Warner Music Australia has relaunched Mushroom Records as its imprint for new Australian and New Zealand signings. It marks the third life cycle for the iconic Australian record company.
The newly reprised label will kick off with releases from guitar band Eskimo Joe, hip hop acts Butterfingers and Scribe, and singer Chloe Lattanzi (daughter of Olivia Newton-John). These acts were signed to Festival Mushroom Records, the label’s previous incarnation.
Established in 1972 by music entrepreneur Michael Gudinski, Mushroom Records launched the careers of global chart makers Kylie Minogue, Split Enz and Peter Andre. Gudinski sold it to Rupert Murdoch’s News Corp. in 1998; his own Mushroom Group of music-related companies continued indpendently.
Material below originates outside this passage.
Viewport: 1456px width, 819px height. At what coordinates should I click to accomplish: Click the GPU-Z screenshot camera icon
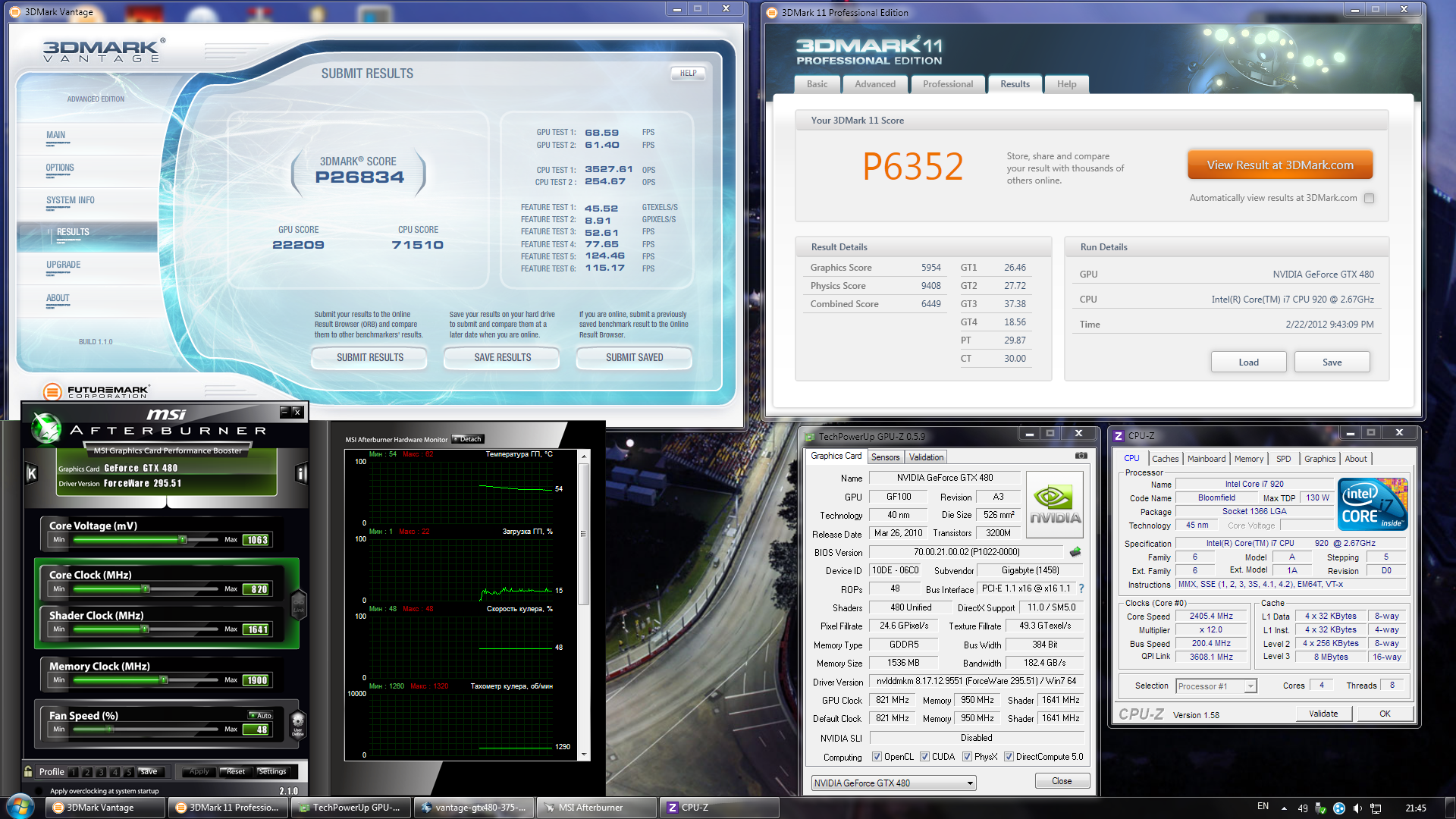click(1081, 456)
Murdoch merged the label with News Corp.’s own Festival Records, to create Festival Mushroom Records under managing director Michael Parisi. Warner Music Australia bought FMR last October after it recruited Parisi as its A&R president. Parisi will also serve as Mushroom’s managing director.
Warner president/CEO Ed St. John tells Billboard.biz that company executives have yet to decide whether long-time Warner Australia acts the Whitlams, Shihad, Cold Chisel, Evermore and Magic Dirt will eventually cross over to Mushroom.
According to Parisi, “Mushroom has a strong respected brand name internationally”, and it would make it easier for its acts to get attention when shopped globally.
The news of Mushroom’s revival was made by St. John and Parisi at a function in Sydney last night (March 14) at which Warner unveiled upcoming international and domestic releases to retailers and media. Eskimo Joe, the Whitlams and Butterfingers performed.
Gudinski, who was at the function (his Mushroom Group labels, including the frontline Liberation Music imprint, are distributed by Warner) told Billboard.biz, “They should never have merged Mushroom with Festival. They underestimated what it meant to people.”